Storage buffer: 1*TBS (pH7.4), 0.05% BSA, 40% Glycerol. Preservative: 0.05% Sodium Azide.
Concentration: 1ug/ul
Purification: Protein A affinity purified.
Molecular weight: Predicted band size: 124 kDa
Isotype: IgG
Immunogen: Synthetic peptide within human Vinculin aa 1,000-1,060.
Positive control: HepG2 cell lysate, HeLa cell lysate, NIH/3T3 cell lysate, C6 cell lysate, mouse spleen tissue lysate, rat kidney tissue lysate, HeLa, human testis tissue.
Subcellular location: Cell junction, Cell membrane, Cytoplasm, Cytoskeleton, Membrane.
Recommended Dilutions:
  WB
  IF-Cell
  IF-Tissue
  IHC-P

1:5,000-1:20,000
1:200-1:1,000
1:50-1:4,000
1:200-1:20,000
Uniprot #: SwissProt: P18206 Human | Q64727 Mouse | P85972 Rat
Alternative names: CMD1W CMH15 Epididymis luminal protein 114 HEL114 Metavinculin MV MVCL OTTHUMP00000019861 OTTHUMP00000019862 VCL VINC VINC_HUMAN Vinculin
Images
ET1705-94_1.jpg Fig1: Western blot analysis of Vinculin on different lysates with Rabbit anti-Vinculin antibody (ET1705-94) at 1/20,000 dilution.

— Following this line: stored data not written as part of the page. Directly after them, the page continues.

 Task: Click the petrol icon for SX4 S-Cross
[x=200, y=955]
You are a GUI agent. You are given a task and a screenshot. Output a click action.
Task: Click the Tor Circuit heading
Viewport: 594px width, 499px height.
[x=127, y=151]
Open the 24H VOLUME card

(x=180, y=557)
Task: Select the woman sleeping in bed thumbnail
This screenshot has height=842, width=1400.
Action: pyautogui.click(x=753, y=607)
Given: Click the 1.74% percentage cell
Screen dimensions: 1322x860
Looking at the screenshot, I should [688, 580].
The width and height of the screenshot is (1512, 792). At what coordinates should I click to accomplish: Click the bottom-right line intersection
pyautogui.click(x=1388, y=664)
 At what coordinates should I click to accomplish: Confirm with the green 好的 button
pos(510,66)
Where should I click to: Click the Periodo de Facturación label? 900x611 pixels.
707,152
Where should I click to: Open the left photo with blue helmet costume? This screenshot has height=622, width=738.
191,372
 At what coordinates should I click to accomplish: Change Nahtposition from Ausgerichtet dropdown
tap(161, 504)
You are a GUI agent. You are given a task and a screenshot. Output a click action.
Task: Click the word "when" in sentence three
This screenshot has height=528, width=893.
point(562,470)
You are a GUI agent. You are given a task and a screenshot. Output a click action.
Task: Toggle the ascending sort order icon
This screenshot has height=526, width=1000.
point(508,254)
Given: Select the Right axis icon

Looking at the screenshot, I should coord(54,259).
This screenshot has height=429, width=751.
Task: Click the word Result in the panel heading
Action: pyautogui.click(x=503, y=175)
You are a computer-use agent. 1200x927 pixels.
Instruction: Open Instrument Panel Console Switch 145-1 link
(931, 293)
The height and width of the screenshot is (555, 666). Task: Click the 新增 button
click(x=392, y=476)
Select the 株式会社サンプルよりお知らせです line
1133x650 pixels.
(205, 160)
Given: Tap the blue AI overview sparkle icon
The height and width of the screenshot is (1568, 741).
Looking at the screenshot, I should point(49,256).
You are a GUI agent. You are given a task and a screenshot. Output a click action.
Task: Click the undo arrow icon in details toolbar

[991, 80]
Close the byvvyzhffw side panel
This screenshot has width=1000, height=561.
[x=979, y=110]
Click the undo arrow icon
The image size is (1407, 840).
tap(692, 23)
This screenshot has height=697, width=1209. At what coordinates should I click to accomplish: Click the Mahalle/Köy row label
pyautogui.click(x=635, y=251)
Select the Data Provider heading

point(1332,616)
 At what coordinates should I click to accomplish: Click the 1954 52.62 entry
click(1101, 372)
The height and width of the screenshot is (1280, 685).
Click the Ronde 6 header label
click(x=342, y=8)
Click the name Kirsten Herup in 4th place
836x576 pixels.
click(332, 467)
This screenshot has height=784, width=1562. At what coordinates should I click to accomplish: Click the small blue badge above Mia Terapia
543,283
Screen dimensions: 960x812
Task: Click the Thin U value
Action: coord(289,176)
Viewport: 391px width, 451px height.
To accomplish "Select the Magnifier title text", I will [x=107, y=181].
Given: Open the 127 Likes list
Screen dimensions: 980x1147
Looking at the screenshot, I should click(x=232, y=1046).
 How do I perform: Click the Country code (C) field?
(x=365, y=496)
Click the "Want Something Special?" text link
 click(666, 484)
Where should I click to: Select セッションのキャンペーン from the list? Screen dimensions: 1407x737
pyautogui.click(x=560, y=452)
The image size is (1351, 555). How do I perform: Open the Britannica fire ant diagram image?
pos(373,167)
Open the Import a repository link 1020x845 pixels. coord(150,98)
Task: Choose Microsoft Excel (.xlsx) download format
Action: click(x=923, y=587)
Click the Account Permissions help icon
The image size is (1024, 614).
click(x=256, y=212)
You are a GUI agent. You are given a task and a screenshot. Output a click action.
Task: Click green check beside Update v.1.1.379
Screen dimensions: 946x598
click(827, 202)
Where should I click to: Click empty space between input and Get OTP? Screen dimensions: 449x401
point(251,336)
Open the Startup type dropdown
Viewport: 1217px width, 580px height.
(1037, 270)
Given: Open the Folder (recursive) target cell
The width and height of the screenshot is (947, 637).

Lane 1: HepG2 cell lysate (15 µg/Lane)
Lane 2: HeLa cell lysate (15 µg/Lane)
Lane 3: NIH/3T3 cell lysate (15 µg/Lane)
Lane 4: C6 cell lysate (15 µg/Lane)
Lane 5: Mouse spleen tissue lysate (20 µg/Lane)
Lane 6: Rat kidney tissue lysate (20 µg/Lane)

Predicted band size: 124 kDa
Observed band size: 124 kDa

Exposure time: 1 minute 21 seconds;

4-20% SDS-PAGE gel.

Proteins were transferred to a PVDF membrane and blocked with 5% NFDM/TBST for 1 hour at room temperature. The primary antibody (ET1705-94) at 1/20,000 dilution was used in 5% NFDM/TBST at 4℃ overnight. Goat Anti-Rabbit IgG - HRP Secondary Antibody (HA1001) at 1/50,000 dilution was used for 1 hour at room temperature.
ET1705-94_2.jpg Fig2: Immunocytochemistry analysis of HeLa cells labeling Vinculin with Rabbit anti-Vinculin antibody (ET1705-94) at 1/1,000 dilution.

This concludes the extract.